Working line by line, output the entries below exactly as they appear.

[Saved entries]
※

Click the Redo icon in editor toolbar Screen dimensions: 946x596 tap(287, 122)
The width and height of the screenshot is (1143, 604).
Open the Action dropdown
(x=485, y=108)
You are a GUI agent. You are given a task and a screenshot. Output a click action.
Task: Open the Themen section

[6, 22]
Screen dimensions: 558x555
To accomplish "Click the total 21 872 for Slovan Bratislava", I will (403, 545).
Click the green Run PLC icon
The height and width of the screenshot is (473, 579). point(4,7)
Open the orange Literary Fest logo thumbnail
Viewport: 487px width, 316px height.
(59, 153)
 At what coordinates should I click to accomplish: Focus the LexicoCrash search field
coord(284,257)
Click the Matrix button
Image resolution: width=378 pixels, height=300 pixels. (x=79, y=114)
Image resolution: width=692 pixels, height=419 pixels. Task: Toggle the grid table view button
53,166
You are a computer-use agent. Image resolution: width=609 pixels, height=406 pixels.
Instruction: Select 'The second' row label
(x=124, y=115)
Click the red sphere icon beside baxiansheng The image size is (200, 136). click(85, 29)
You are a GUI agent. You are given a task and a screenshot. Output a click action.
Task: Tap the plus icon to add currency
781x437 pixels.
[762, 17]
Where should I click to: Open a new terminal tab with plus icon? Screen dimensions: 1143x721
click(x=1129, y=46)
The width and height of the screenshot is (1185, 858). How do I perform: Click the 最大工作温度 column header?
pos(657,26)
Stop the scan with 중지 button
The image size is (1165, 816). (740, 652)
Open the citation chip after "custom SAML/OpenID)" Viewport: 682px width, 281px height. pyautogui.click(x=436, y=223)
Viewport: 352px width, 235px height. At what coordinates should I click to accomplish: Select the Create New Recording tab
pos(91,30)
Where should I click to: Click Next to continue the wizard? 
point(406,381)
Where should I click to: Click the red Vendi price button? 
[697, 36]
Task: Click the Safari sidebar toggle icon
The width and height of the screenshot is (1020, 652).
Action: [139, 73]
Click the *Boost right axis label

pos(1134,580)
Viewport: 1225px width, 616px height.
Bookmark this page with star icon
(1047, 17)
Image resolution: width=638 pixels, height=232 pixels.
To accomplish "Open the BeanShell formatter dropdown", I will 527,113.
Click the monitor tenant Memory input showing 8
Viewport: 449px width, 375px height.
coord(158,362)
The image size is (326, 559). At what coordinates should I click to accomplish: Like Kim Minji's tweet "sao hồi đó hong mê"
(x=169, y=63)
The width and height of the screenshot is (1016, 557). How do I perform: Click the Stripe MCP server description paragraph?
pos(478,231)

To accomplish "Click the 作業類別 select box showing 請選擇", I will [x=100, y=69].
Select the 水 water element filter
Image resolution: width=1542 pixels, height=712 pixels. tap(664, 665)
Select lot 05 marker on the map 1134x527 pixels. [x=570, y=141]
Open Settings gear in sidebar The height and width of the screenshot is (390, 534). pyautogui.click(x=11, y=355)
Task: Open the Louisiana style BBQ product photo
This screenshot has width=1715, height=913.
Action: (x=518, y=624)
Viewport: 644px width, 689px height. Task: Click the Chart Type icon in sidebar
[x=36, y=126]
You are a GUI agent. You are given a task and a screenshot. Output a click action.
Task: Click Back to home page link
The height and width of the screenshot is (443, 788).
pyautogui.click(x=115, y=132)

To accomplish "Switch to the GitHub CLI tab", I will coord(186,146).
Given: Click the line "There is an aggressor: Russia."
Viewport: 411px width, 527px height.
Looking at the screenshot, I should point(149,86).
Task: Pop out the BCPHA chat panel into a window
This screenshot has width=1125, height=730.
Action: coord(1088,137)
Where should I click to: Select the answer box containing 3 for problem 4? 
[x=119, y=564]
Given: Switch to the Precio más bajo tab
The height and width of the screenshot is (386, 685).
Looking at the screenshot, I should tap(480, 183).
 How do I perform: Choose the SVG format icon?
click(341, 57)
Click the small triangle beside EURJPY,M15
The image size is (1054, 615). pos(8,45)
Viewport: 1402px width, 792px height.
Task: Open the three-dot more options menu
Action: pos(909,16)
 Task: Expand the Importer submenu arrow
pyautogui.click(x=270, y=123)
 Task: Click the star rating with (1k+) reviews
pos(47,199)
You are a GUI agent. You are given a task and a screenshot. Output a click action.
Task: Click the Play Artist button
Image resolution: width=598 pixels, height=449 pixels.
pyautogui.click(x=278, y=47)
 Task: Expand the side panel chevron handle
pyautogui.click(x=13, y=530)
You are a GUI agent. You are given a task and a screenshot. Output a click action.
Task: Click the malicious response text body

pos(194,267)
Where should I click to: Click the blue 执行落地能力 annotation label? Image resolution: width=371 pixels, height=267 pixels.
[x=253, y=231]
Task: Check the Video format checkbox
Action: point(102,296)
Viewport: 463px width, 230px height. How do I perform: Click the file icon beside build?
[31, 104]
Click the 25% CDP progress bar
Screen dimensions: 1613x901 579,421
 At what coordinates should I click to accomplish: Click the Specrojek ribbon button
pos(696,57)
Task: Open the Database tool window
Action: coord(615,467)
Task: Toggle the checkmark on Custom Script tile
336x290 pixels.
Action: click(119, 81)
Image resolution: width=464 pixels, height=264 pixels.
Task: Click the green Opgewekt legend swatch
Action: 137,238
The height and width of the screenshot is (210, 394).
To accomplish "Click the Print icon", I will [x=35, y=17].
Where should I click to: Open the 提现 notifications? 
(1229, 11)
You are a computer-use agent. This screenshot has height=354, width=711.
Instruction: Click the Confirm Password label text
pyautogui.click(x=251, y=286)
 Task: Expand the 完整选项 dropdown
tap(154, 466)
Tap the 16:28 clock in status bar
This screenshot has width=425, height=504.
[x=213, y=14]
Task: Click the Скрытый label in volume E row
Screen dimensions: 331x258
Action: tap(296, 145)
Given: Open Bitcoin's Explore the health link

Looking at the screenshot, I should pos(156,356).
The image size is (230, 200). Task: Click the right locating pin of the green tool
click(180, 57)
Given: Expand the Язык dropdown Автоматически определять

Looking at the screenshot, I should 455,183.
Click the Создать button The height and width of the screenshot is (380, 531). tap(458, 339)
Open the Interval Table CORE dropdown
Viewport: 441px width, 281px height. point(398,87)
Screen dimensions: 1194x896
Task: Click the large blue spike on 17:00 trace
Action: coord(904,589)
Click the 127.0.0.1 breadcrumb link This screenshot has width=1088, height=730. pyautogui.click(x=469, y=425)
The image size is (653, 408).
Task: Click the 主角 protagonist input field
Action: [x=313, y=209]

※

§ **Task answer**:
Click the Redo icon in editor toolbar Screen dimensions: 946x596 tap(287, 122)
The width and height of the screenshot is (1143, 604).
Open the Action dropdown
(x=485, y=108)
You are a GUI agent. You are given a task and a screenshot. Output a click action.
Task: Open the Themen section

[6, 22]
Screen dimensions: 558x555
To accomplish "Click the total 21 872 for Slovan Bratislava", I will (403, 545).
Click the green Run PLC icon
The height and width of the screenshot is (473, 579). point(4,7)
Open the orange Literary Fest logo thumbnail
Viewport: 487px width, 316px height.
(59, 153)
 At what coordinates should I click to accomplish: Focus the LexicoCrash search field
coord(284,257)
Click the Matrix button
Image resolution: width=378 pixels, height=300 pixels. (x=79, y=114)
Image resolution: width=692 pixels, height=419 pixels. Task: Toggle the grid table view button
53,166
You are a computer-use agent. Image resolution: width=609 pixels, height=406 pixels.
Instruction: Select 'The second' row label
(x=124, y=115)
Click the red sphere icon beside baxiansheng The image size is (200, 136). click(85, 29)
You are a GUI agent. You are given a task and a screenshot. Output a click action.
Task: Tap the plus icon to add currency
781x437 pixels.
[762, 17]
Where should I click to: Open a new terminal tab with plus icon? Screen dimensions: 1143x721
click(x=1129, y=46)
The width and height of the screenshot is (1185, 858). How do I perform: Click the 最大工作温度 column header?
pos(657,26)
Stop the scan with 중지 button
The image size is (1165, 816). (740, 652)
Open the citation chip after "custom SAML/OpenID)" Viewport: 682px width, 281px height. pyautogui.click(x=436, y=223)
Viewport: 352px width, 235px height. At what coordinates should I click to accomplish: Select the Create New Recording tab
pos(91,30)
Where should I click to: Click Next to continue the wizard? 
point(406,381)
Where should I click to: Click the red Vendi price button? 
[697, 36]
Task: Click the Safari sidebar toggle icon
The width and height of the screenshot is (1020, 652).
Action: [139, 73]
Click the *Boost right axis label

pos(1134,580)
Viewport: 1225px width, 616px height.
Bookmark this page with star icon
(1047, 17)
Image resolution: width=638 pixels, height=232 pixels.
To accomplish "Open the BeanShell formatter dropdown", I will 527,113.
Click the monitor tenant Memory input showing 8
Viewport: 449px width, 375px height.
coord(158,362)
The image size is (326, 559). At what coordinates should I click to accomplish: Like Kim Minji's tweet "sao hồi đó hong mê"
(x=169, y=63)
The width and height of the screenshot is (1016, 557). How do I perform: Click the Stripe MCP server description paragraph?
pos(478,231)

To accomplish "Click the 作業類別 select box showing 請選擇", I will [x=100, y=69].
Select the 水 water element filter
Image resolution: width=1542 pixels, height=712 pixels. tap(664, 665)
Select lot 05 marker on the map 1134x527 pixels. [x=570, y=141]
Open Settings gear in sidebar The height and width of the screenshot is (390, 534). pyautogui.click(x=11, y=355)
Task: Open the Louisiana style BBQ product photo
This screenshot has width=1715, height=913.
Action: (x=518, y=624)
Viewport: 644px width, 689px height. Task: Click the Chart Type icon in sidebar
[x=36, y=126]
You are a GUI agent. You are given a task and a screenshot. Output a click action.
Task: Click Back to home page link
The height and width of the screenshot is (443, 788).
pyautogui.click(x=115, y=132)

To accomplish "Switch to the GitHub CLI tab", I will coord(186,146).
Given: Click the line "There is an aggressor: Russia."
Viewport: 411px width, 527px height.
Looking at the screenshot, I should point(149,86).
Task: Pop out the BCPHA chat panel into a window
This screenshot has width=1125, height=730.
Action: coord(1088,137)
Where should I click to: Select the answer box containing 3 for problem 4? 
[x=119, y=564]
Given: Switch to the Precio más bajo tab
The height and width of the screenshot is (386, 685).
Looking at the screenshot, I should tap(480, 183).
 How do I perform: Choose the SVG format icon?
click(341, 57)
Click the small triangle beside EURJPY,M15
The image size is (1054, 615). pos(8,45)
Viewport: 1402px width, 792px height.
Task: Open the three-dot more options menu
Action: pos(909,16)
 Task: Expand the Importer submenu arrow
pyautogui.click(x=270, y=123)
 Task: Click the star rating with (1k+) reviews
pos(47,199)
You are a GUI agent. You are given a task and a screenshot. Output a click action.
Task: Click the Play Artist button
Image resolution: width=598 pixels, height=449 pixels.
pyautogui.click(x=278, y=47)
 Task: Expand the side panel chevron handle
pyautogui.click(x=13, y=530)
You are a GUI agent. You are given a task and a screenshot. Output a click action.
Task: Click the malicious response text body

pos(194,267)
Where should I click to: Click the blue 执行落地能力 annotation label? Image resolution: width=371 pixels, height=267 pixels.
[x=253, y=231]
Task: Check the Video format checkbox
Action: point(102,296)
Viewport: 463px width, 230px height. How do I perform: Click the file icon beside build?
[31, 104]
Click the 25% CDP progress bar
Screen dimensions: 1613x901 579,421
 At what coordinates should I click to accomplish: Click the Specrojek ribbon button
pos(696,57)
Task: Open the Database tool window
Action: coord(615,467)
Task: Toggle the checkmark on Custom Script tile
336x290 pixels.
Action: click(119, 81)
Image resolution: width=464 pixels, height=264 pixels.
Task: Click the green Opgewekt legend swatch
Action: 137,238
The height and width of the screenshot is (210, 394).
To accomplish "Click the Print icon", I will [x=35, y=17].
Where should I click to: Open the 提现 notifications? 
(1229, 11)
You are a computer-use agent. This screenshot has height=354, width=711.
Instruction: Click the Confirm Password label text
pyautogui.click(x=251, y=286)
 Task: Expand the 完整选项 dropdown
tap(154, 466)
Tap the 16:28 clock in status bar
This screenshot has width=425, height=504.
[x=213, y=14]
Task: Click the Скрытый label in volume E row
Screen dimensions: 331x258
Action: tap(296, 145)
Given: Open Bitcoin's Explore the health link

Looking at the screenshot, I should pos(156,356).
The image size is (230, 200). Task: Click the right locating pin of the green tool
click(180, 57)
Given: Expand the Язык dropdown Автоматически определять

Looking at the screenshot, I should 455,183.
Click the Создать button The height and width of the screenshot is (380, 531). tap(458, 339)
Open the Interval Table CORE dropdown
Viewport: 441px width, 281px height. point(398,87)
Screen dimensions: 1194x896
Task: Click the large blue spike on 17:00 trace
Action: coord(904,589)
Click the 127.0.0.1 breadcrumb link This screenshot has width=1088, height=730. pyautogui.click(x=469, y=425)
The image size is (653, 408).
Task: Click the 主角 protagonist input field
Action: [x=313, y=209]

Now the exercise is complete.